* **Text under study**
Articles: the before general concepts

We use the before nouns which describe a general type of thing rather than a specific example or thing:
These are problems for students living away from the family. We don't know the effects of such chemicals on the body. The role of the student at university level varies greatly from country to country.
Most of our business is carried out over the telephone.

The Something of something

The is used in the form; THE Something OF Something
  1. There is a problem with the availability of clean water in some villages.
  2. Generally, the standard of living is better in urban areas.
  3. Many residents complained about the frequency of bus services.
  4. This advance was brought about by the development of antibiotics.
  5. He made a number of recommendations for the improvement of staff training.

Names with and without The

We use the when we are thinking of one particular definite thing but that thing hasn't a special name.

Superlatives such as The best. Refer to one definite thing and so they use 'the'.
Most countries have special definite names already and so generally we don't use the.
  • I'm going to England (Not: I'm going to The England)

Some countries have The as part of their name

because part of their name is not definite

  1. The United States of America (With of the noun is only United states. We need the because there are many United states in the world.)
  2. The United Kingdom (There are many kingdoms that are united but The United Kingdom is the name of only one country.)
  3. The United Arab Emirates
  4. The Ukraine (I'm going to The Ukraine. Not: I'm going to Ukraine.)

* **Task statement**
From the note on articles, set down word for word everything from "Most of our" down to "of staff training.".

* **Raw data**
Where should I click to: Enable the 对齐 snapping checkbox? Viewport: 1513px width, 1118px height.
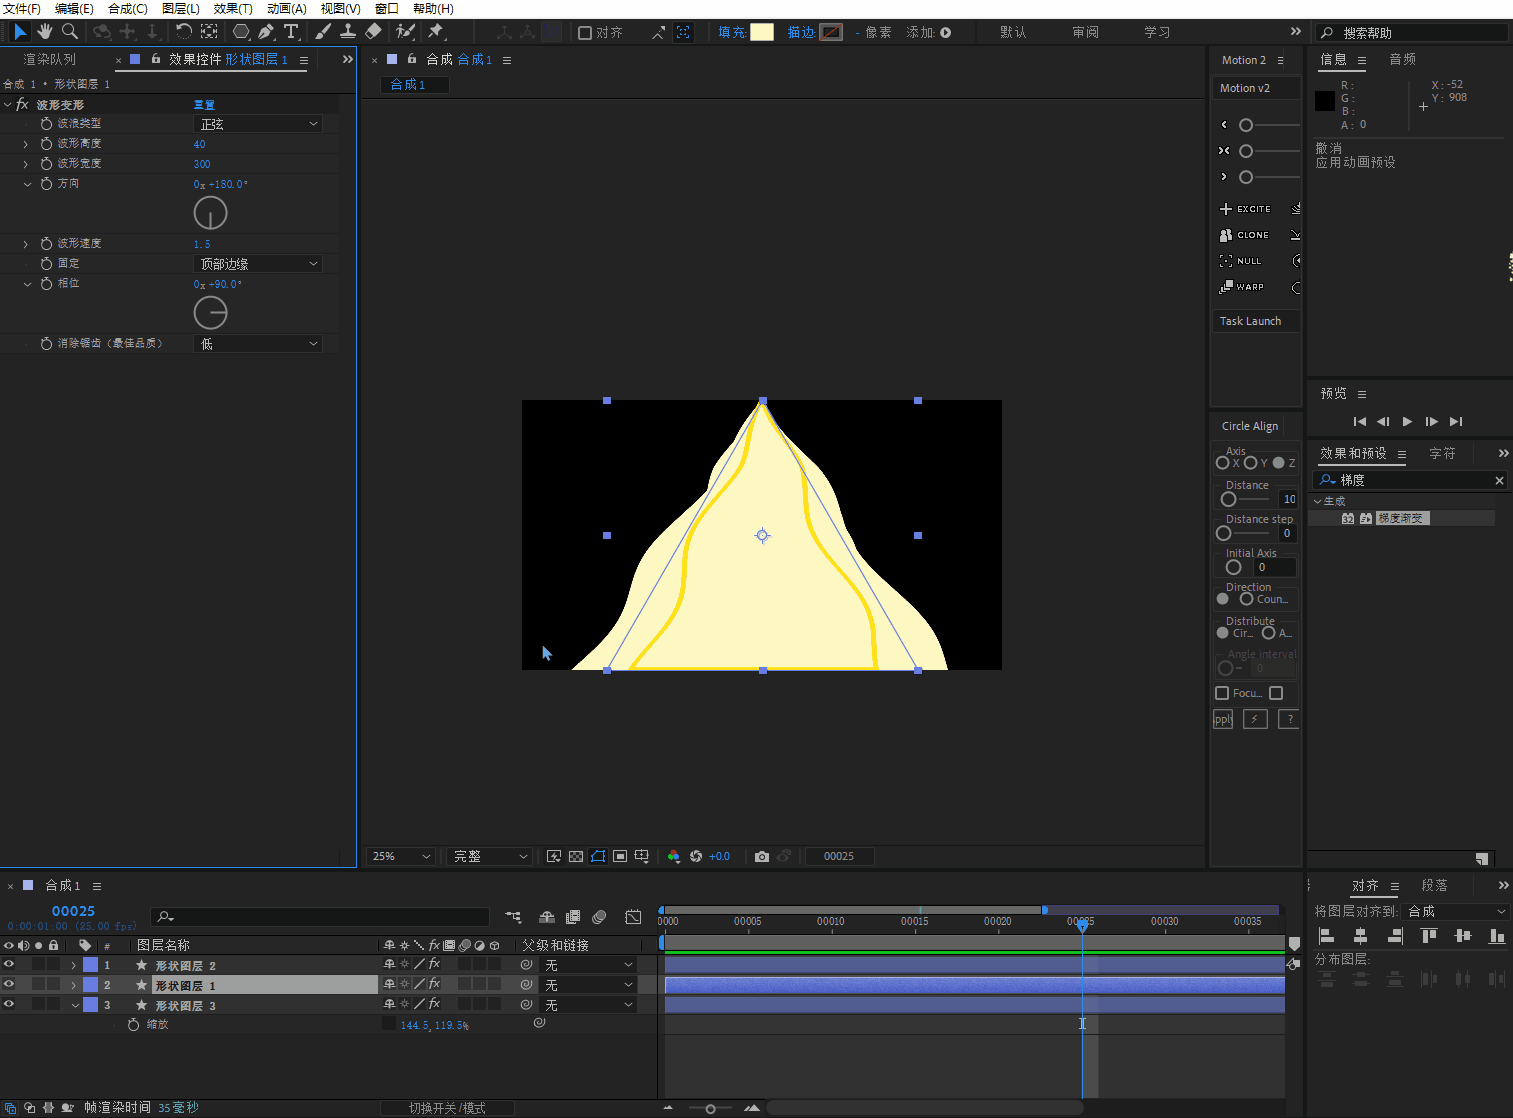click(x=585, y=33)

* **Answer to this task**
Most of our business is carried out over the telephone.

The Something of something

The is used in the form; THE Something OF Something
  1. There is a problem with the availability of clean water in some villages.
  2. Generally, the standard of living is better in urban areas.
  3. Many residents complained about the frequency of bus services.
  4. This advance was brought about by the development of antibiotics.
  5. He made a number of recommendations for the improvement of staff training.